#### Формулировка задания
Представьте весь листинг ниже в виде JSON-списка строк, где каждой строке листинга соответствует один элемент списка. Пустые строки в список не включайте.

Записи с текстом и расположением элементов

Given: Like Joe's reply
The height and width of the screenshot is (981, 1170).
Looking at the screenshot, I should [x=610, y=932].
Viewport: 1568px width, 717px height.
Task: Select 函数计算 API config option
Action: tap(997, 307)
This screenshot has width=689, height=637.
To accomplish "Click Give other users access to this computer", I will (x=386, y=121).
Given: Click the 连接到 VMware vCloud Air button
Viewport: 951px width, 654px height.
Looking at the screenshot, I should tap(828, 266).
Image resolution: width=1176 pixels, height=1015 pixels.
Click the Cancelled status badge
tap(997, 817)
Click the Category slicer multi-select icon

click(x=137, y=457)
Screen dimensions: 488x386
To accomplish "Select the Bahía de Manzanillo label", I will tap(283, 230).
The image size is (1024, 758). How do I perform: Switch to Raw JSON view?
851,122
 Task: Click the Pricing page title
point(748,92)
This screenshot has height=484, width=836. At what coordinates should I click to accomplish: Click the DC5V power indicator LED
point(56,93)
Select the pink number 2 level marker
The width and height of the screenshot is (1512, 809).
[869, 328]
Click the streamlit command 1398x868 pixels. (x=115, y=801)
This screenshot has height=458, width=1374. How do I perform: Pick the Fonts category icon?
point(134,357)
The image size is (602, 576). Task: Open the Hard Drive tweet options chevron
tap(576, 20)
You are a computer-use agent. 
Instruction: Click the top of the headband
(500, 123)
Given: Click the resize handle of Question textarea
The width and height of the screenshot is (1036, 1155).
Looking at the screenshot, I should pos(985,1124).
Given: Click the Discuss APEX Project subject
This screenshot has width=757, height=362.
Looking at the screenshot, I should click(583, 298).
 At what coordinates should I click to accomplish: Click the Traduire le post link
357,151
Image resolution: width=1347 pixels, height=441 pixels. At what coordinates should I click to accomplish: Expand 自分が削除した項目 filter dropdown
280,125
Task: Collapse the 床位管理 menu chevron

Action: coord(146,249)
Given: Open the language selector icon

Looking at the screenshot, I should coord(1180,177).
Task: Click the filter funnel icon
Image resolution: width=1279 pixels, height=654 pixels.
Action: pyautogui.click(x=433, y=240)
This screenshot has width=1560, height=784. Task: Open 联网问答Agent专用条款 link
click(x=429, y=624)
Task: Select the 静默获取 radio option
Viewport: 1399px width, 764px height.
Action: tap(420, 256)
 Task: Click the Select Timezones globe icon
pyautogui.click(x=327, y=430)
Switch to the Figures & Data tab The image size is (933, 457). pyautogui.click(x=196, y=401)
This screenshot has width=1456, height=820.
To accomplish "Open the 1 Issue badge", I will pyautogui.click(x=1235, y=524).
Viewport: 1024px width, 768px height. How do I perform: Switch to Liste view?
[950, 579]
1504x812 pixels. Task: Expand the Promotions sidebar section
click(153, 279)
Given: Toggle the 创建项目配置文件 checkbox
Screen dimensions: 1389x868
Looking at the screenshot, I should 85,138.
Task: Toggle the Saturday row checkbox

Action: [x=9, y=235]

#### Результат
[
  "Given: Like Joe's reply",
  "The height and width of the screenshot is (981, 1170).",
  "Looking at the screenshot, I should [x=610, y=932].",
  "Viewport: 1568px width, 717px height.",
  "Task: Select 函数计算 API config option",
  "Action: tap(997, 307)",
  "This screenshot has width=689, height=637.",
  "To accomplish \"Click Give other users access to this computer\", I will (x=386, y=121).",
  "Given: Click the 连接到 VMware vCloud Air button",
  "Viewport: 951px width, 654px height.",
  "Looking at the screenshot, I should tap(828, 266).",
  "Image resolution: width=1176 pixels, height=1015 pixels.",
  "Click the Cancelled status badge",
  "tap(997, 817)",
  "Click the Category slicer multi-select icon",
  "click(x=137, y=457)",
  "Screen dimensions: 488x386",
  "To accomplish \"Select the Bahía de Manzanillo label\", I will tap(283, 230).",
  "The image size is (1024, 758). How do I perform: Switch to Raw JSON view?",
  "851,122",
  " Task: Click the Pricing page title",
  "point(748,92)",
  "This screenshot has height=484, width=836. At what coordinates should I click to accomplish: Click the DC5V power indicator LED",
  "point(56,93)",
  "Select the pink number 2 level marker",
  "The width and height of the screenshot is (1512, 809).",
  "[869, 328]",
  "Click the streamlit command 1398x868 pixels. (x=115, y=801)",
  "This screenshot has height=458, width=1374. How do I perform: Pick the Fonts category icon?",
  "point(134,357)",
  "The image size is (602, 576). Task: Open the Hard Drive tweet options chevron",
  "tap(576, 20)",
  "You are a computer-use agent. ",
  "Instruction: Click the top of the headband",
  "(500, 123)",
  "Given: Click the resize handle of Question textarea",
  "The width and height of the screenshot is (1036, 1155).",
  "Looking at the screenshot, I should pos(985,1124).",
  "Given: Click the Discuss APEX Project subject",
  "This screenshot has width=757, height=362.",
  "Looking at the screenshot, I should click(583, 298).",
  " At what coordinates should I click to accomplish: Click the Traduire le post link",
  "357,151",
  "Image resolution: width=1347 pixels, height=441 pixels. At what coordinates should I click to accomplish: Expand 自分が削除した項目 filter dropdown",
  "280,125",
  "Task: Collapse the 床位管理 menu chevron",
  "Action: coord(146,249)",
  "Given: Open the language selector icon",
  "Looking at the screenshot, I should coord(1180,177).",
  "Task: Click the filter funnel icon",
  "Image resolution: width=1279 pixels, height=654 pixels.",
  "Action: pyautogui.click(x=433, y=240)",
  "This screenshot has width=1560, height=784. Task: Open 联网问答Agent专用条款 link",
  "click(x=429, y=624)",
  "Task: Select the 静默获取 radio option",
  "Viewport: 1399px width, 764px height.",
  "Action: tap(420, 256)",
  " Task: Click the Select Timezones globe icon",
  "pyautogui.click(x=327, y=430)",
  "Switch to the Figures & Data tab The image size is (933, 457). pyautogui.click(x=196, y=401)",
  "This screenshot has width=1456, height=820.",
  "To accomplish \"Open the 1 Issue badge\", I will pyautogui.click(x=1235, y=524).",
  "Viewport: 1024px width, 768px height. How do I perform: Switch to Liste view?",
  "[950, 579]",
  "1504x812 pixels. Task: Expand the Promotions sidebar section",
  "click(153, 279)",
  "Given: Toggle the 创建项目配置文件 checkbox",
  "Screen dimensions: 1389x868",
  "Looking at the screenshot, I should 85,138.",
  "Task: Toggle the Saturday row checkbox",
  "Action: [x=9, y=235]"
]